[ofa-general] librdmacm feature request

Mon Oct 8 10:04:45 PDT 2007

> 1)  When you listen for connections, the event includes a new cm_id
> struct attached to the listen event channel.  Attempts to change this
> channel make the cm_id unusable (rdma_create_qp fails).  This is
> suboptimal in situations where you want the listen channel to produce
> listen events only.  A function such as rdma_modify_channel(cm_id,
> new_channel); would work to solve this.
> 
> 2)  When you create a new cm_id with the intent of connecting to another
> machine, it is again desirable to get your events related to the
> establishment of the connection in a separate channel from those events
> related to already established connections (amongst other things, if you
> are sharing a channel with a different thread that is responsible for
> tearing down connections on error, then which thread gets the
> ADDR_RESOLVED or ROUTE_RESOLVED events is up in the air...to make sure
> it gets delivered properly, I currently have the connecting thread
> pthread_mutex_lock the connection construct, set connection->cm_waiting
> = 1, then issue the rdma_resolve_route, then pthread_mutex_lock again so
> it deadlocks, and then other thread gets the event, checks
> connection->cm_waiting == 1, and if true it places the event pointer in
> connection->event, clears connection->cm_waiting, then
> pthread_mutex_unlock's the connection...how gross is that).  So, using a
> separate event channel up until the connection is established, then
> calling rdma_modify_channel() would also solve this problem.

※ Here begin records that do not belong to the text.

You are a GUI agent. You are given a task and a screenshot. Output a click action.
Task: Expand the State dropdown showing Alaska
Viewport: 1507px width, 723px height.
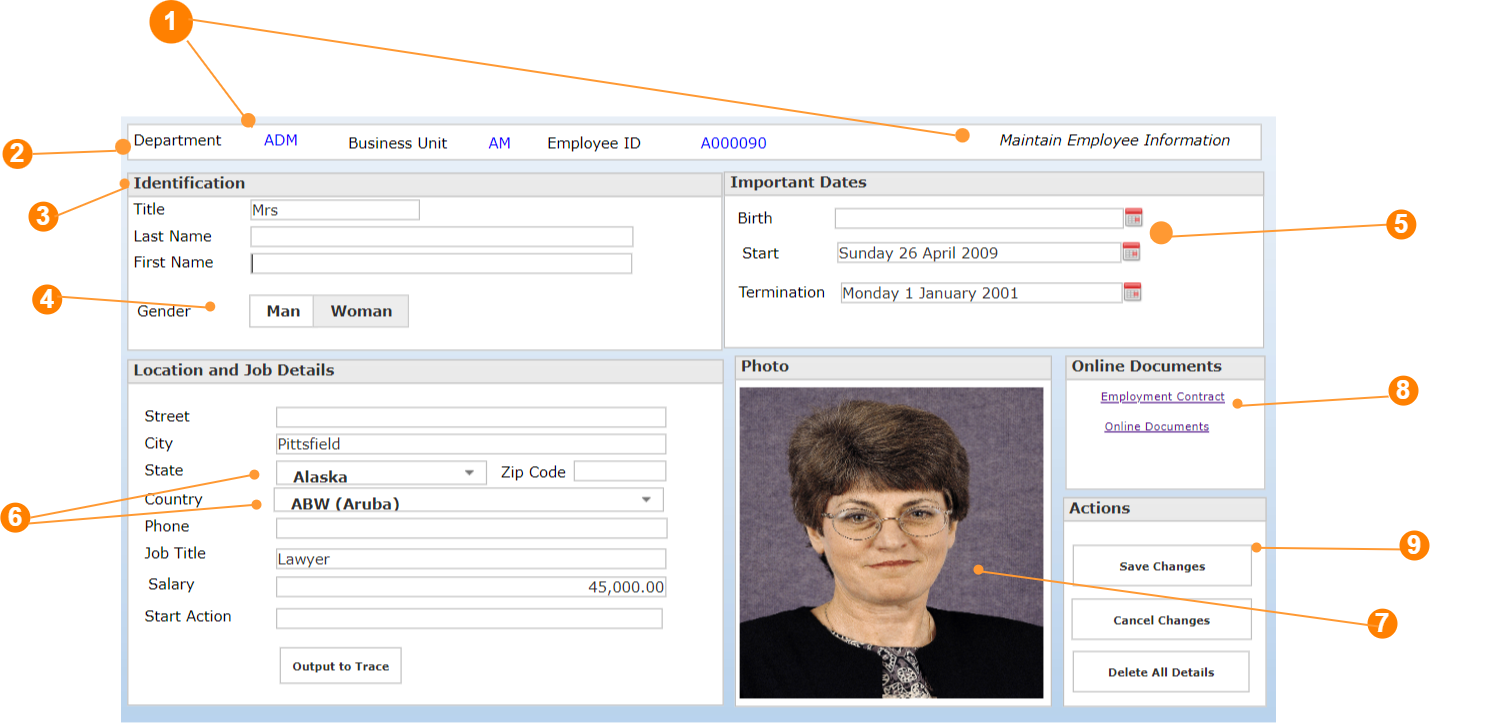pyautogui.click(x=469, y=473)
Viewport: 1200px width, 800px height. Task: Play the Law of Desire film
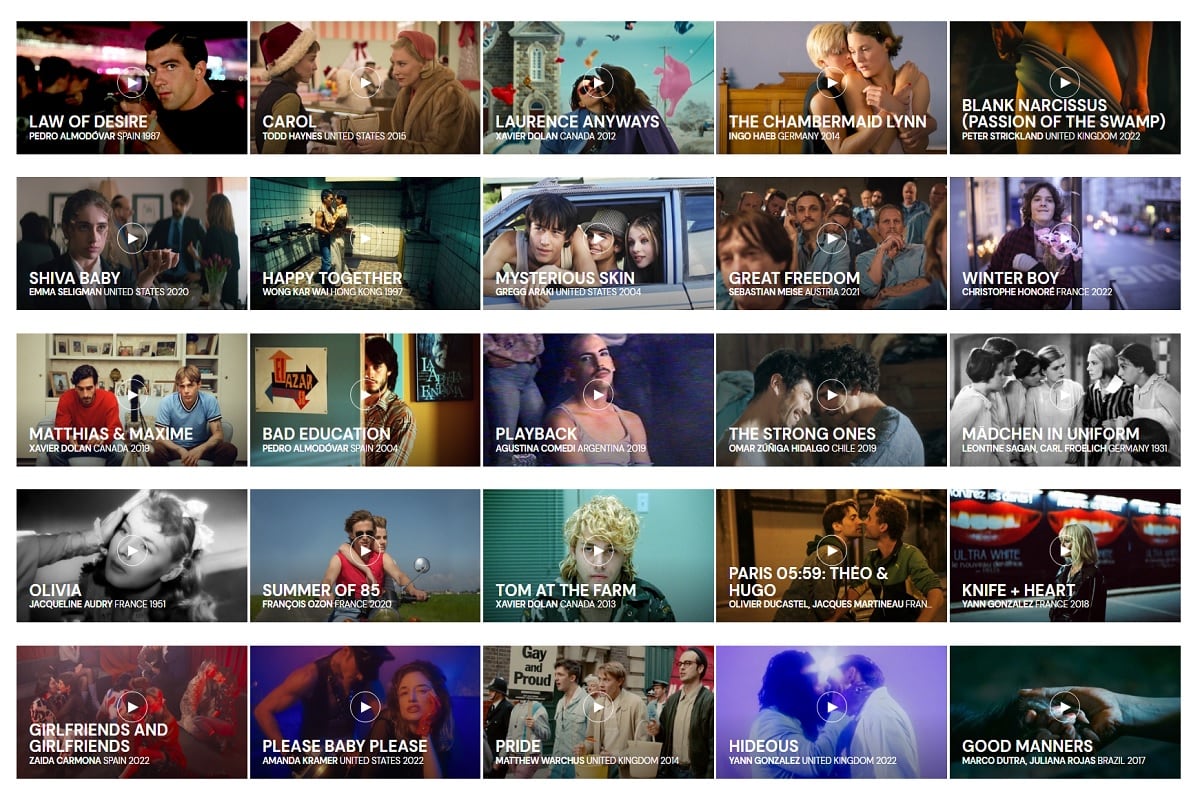pos(132,82)
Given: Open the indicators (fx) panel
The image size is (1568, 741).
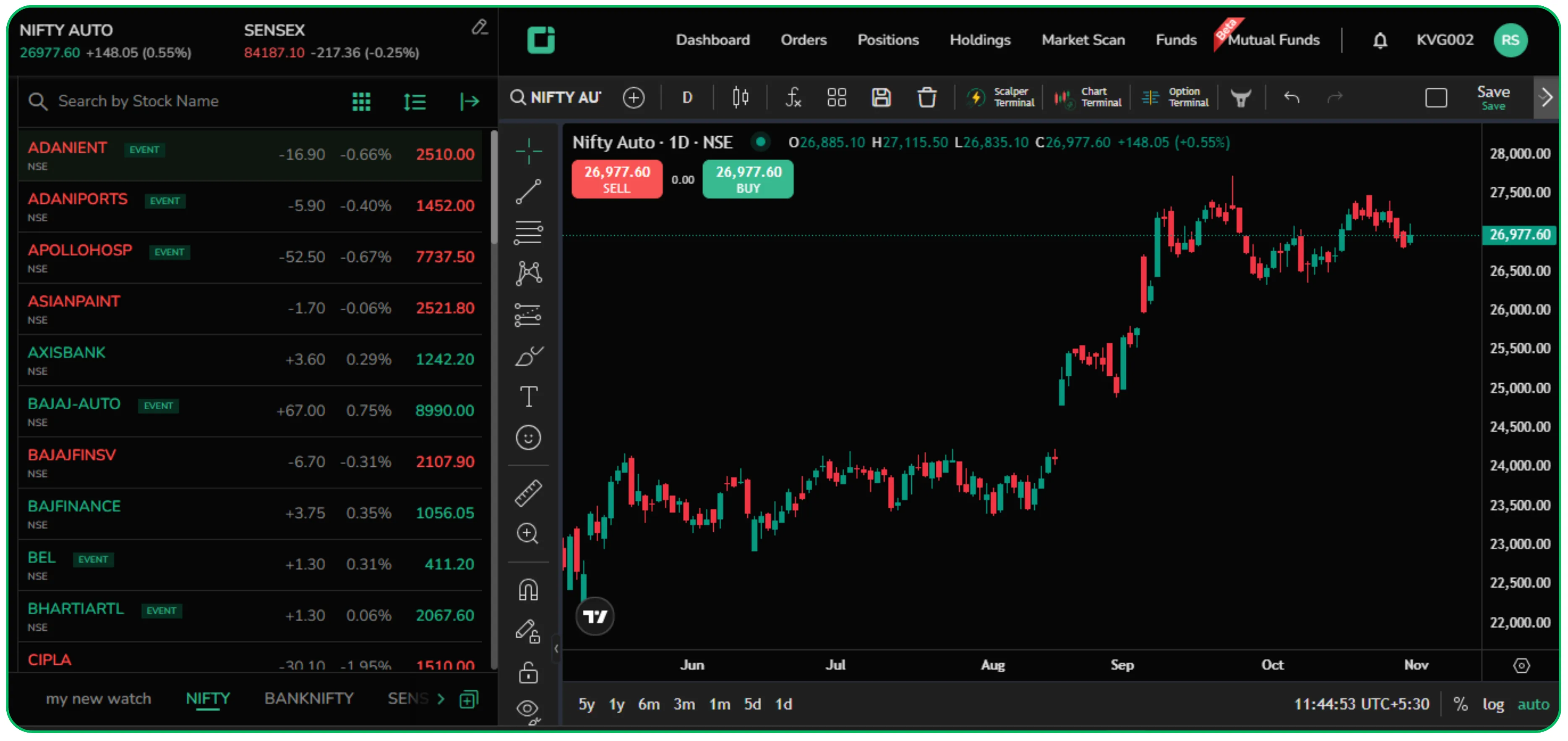Looking at the screenshot, I should tap(793, 97).
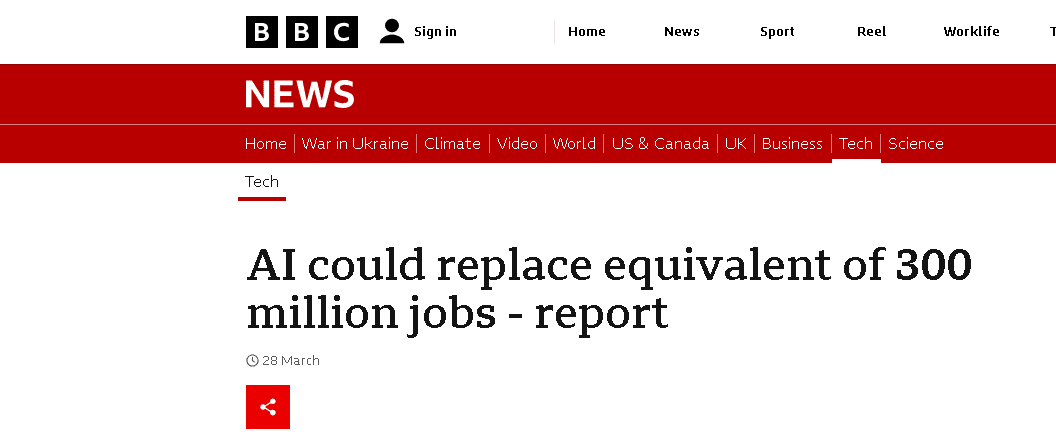The image size is (1056, 438).
Task: Go to Home in top navigation
Action: 587,32
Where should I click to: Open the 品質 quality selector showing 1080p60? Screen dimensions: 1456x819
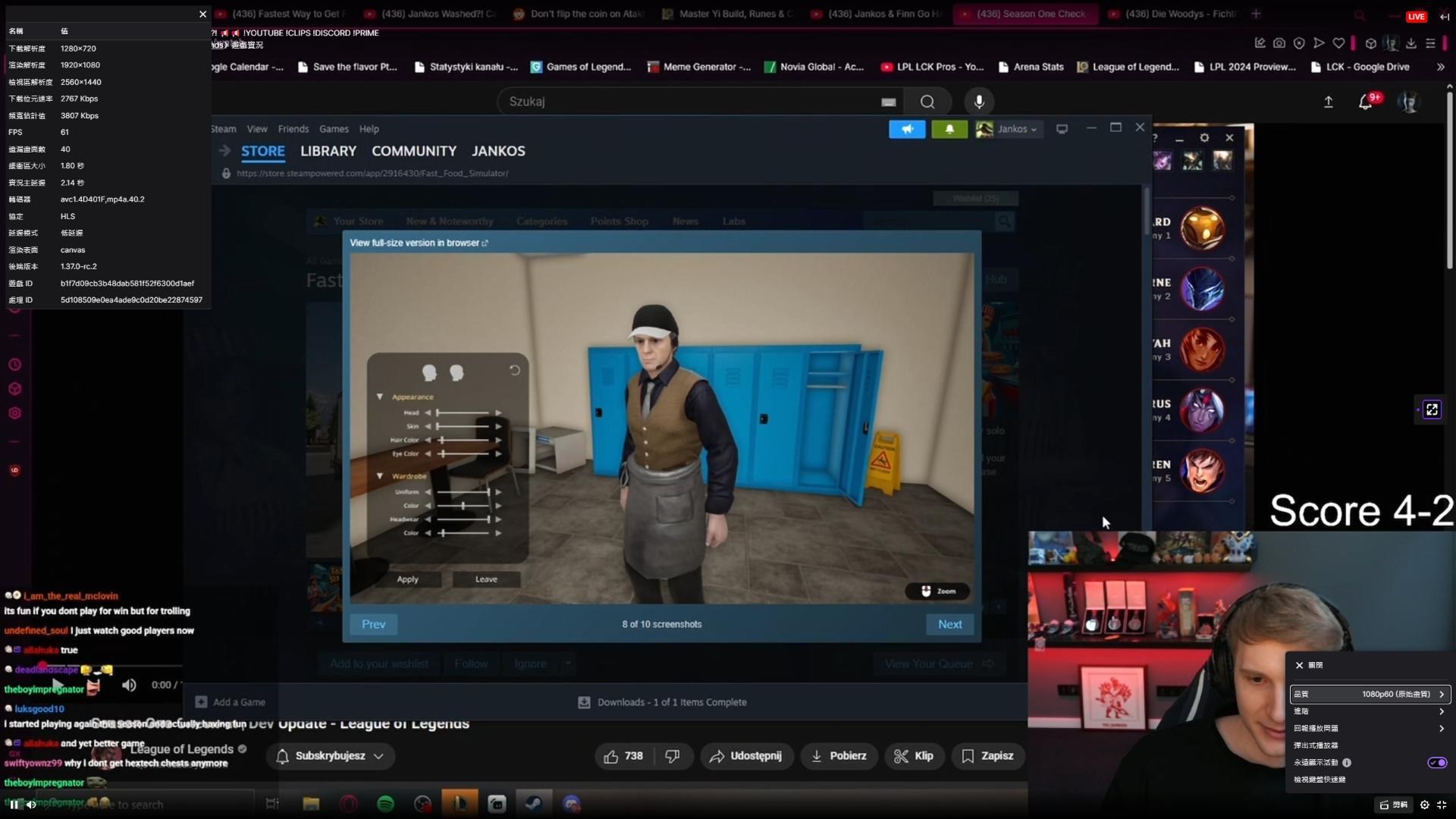click(1370, 694)
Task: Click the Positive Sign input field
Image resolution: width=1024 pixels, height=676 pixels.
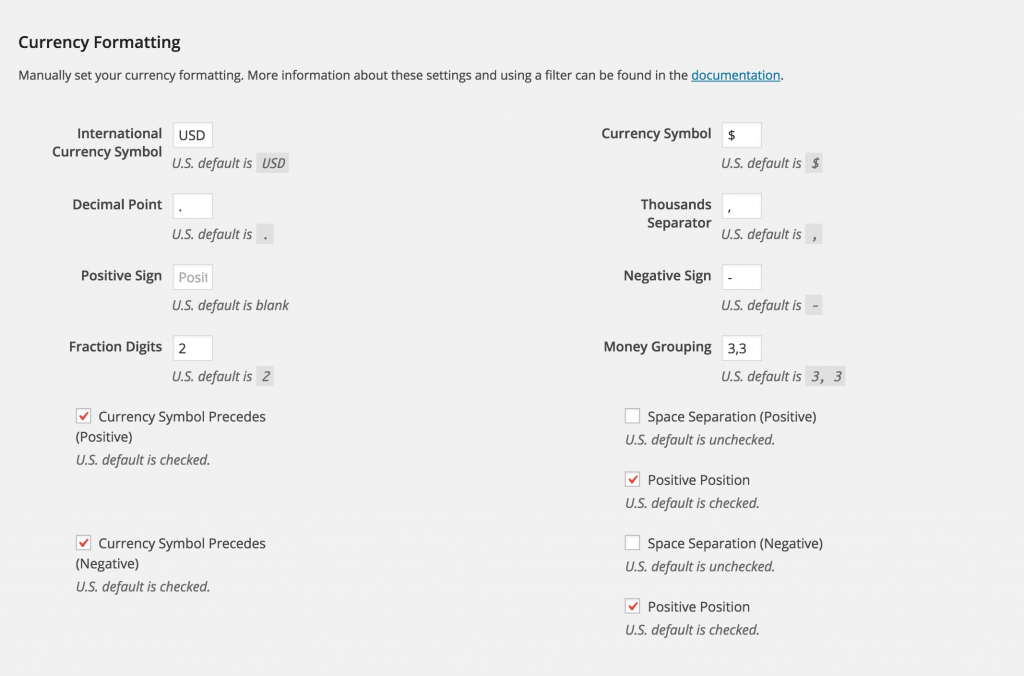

Thanks for the feedback.  I'll give this some thought and see how 
difficult it is to add an rdma_modify_channel() routine.

> 3)  The man pages on rdma_connect() and rdma_accept() aren't really
> clear on the role of the connection parameters struct that gets passed
> in.  Specifically, it doesn't say whether or not the initiator_depth and
> responder_resources in the parm struct present in the listen event are
> what the other side set, or if they are already swapped to indicate the
> minimum/maximum that we can set on our side of the connection.  Also,
> the initial message pointer is not detailed.  When we call
> rdma_accept/rdma_reject, does our parm struct need to have that same
> pointer?  Do we need to free that mem?  Can we supply a new initial
> message and not leak the memory associated with the incoming initial
> message?

I'll update the man pages to answer your questions.

- Sean